Just to add to jonnin's excellent list.

> step three is to profile your code to see where it spends time.
2.1 Your code under source control, such as git.
2.2 An automated test suite that you can run to verify any changes you make don't break stuff.
2.3 A real world data set to profile against. There's little point in profiling your test suite for example.

You profile the code with your real data.
Study the profile to identify where time is being spent.
Because your code is in git, you can branch and make changes without risk to your known good code.
You re-run your test suite to make sure you didn't break anything.
You re-run your profile, to see if you improved things.

Are you reading some large file, doing some calculation, then writing out another (perhaps similarly large) file? Unless your calculation is a monster, I/O will be your biggest time sink.

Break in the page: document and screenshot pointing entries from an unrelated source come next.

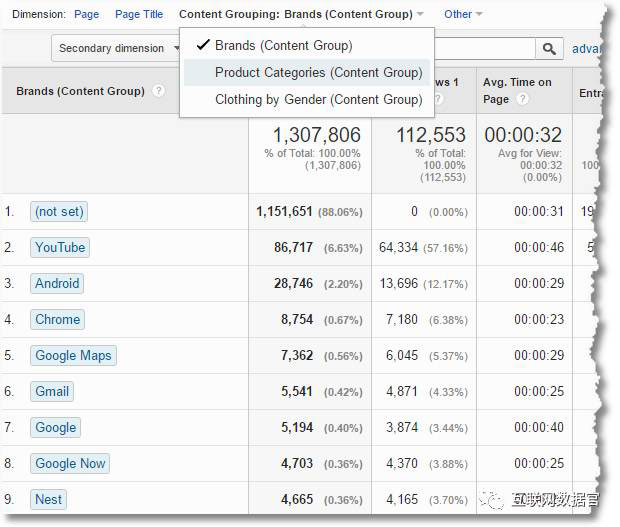This screenshot has height=527, width=620.
Task: Click help icon beside Brands column header
Action: [158, 91]
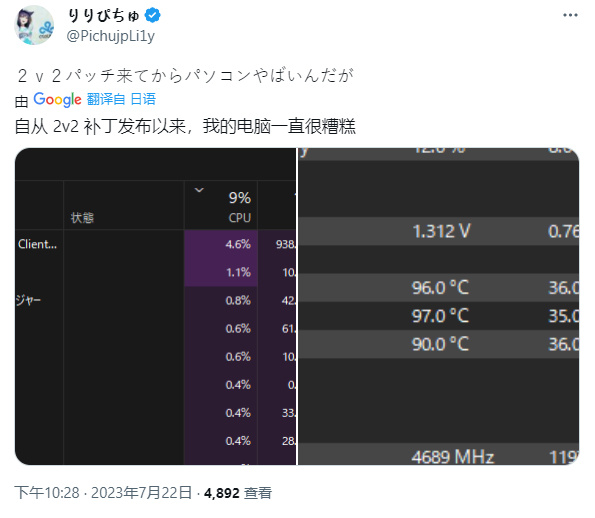The height and width of the screenshot is (518, 595).
Task: Click the original Japanese tweet text
Action: coord(185,76)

Will your users do anything different?
There's no point optimising a program which takes 60 minutes into one that takes 55 minutes. It's still "about an hour, I'm off to lunch". You need an order of magnitude improvement to turn "go to lunch" into "I'll get a coffee".

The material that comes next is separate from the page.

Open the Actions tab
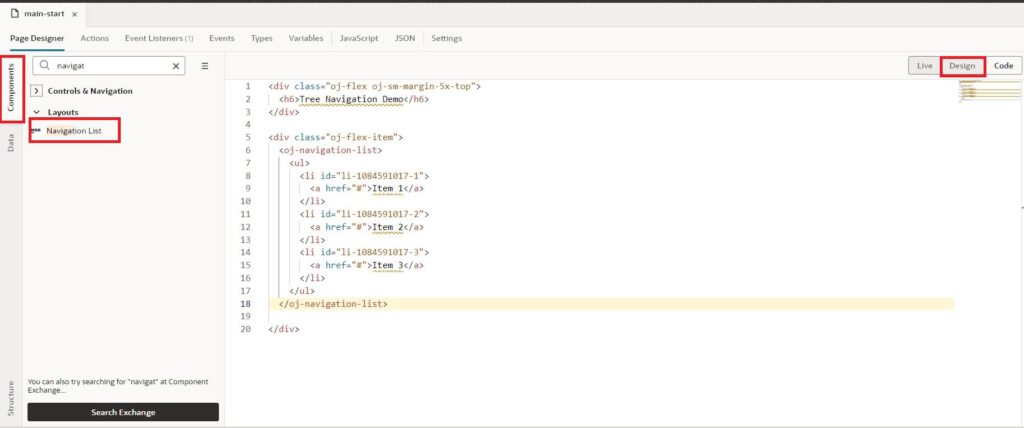The image size is (1024, 428). (x=94, y=38)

Or maybe you're at the other end doing graphical scene rendering for a game. You want your 120Hz refresh and you're a couple of mS off achieving that.
Let's add some perspective. Jonnin says his machine calculates sin(x) in 20 clock cycles. How fast is that. Stand up right now and look at your feet. In the time it takes light to bounce off your feet and enter your eye, your computer can compute sin(x). At 3GHz it can compute sin(x) 150 million times per second.

Does your problem require that much computing power?

Most problems on the beginners forum can be solved lightning fast. Why don't you tell us more about the problem you're trying to solve. I think you'll find that a better approach will speed up the code far more than counting clock cycles.
Can anyone tell me in how many nanoseconds these functions will be executed?
Can anyone tell me in how many nanoseconds these functions will be executed?

You've already been given the answer to this: no, because it depends on the specs of the computer your working on.
I feel shubham1355 is leading us towards this.
http://xyproblem.info/

Too focussed on the blade of grass, to worry about the elephant standing on it.
I feel like they're just deliberately wasting our time. That last question indicates they haven't even bothered reading the explanations.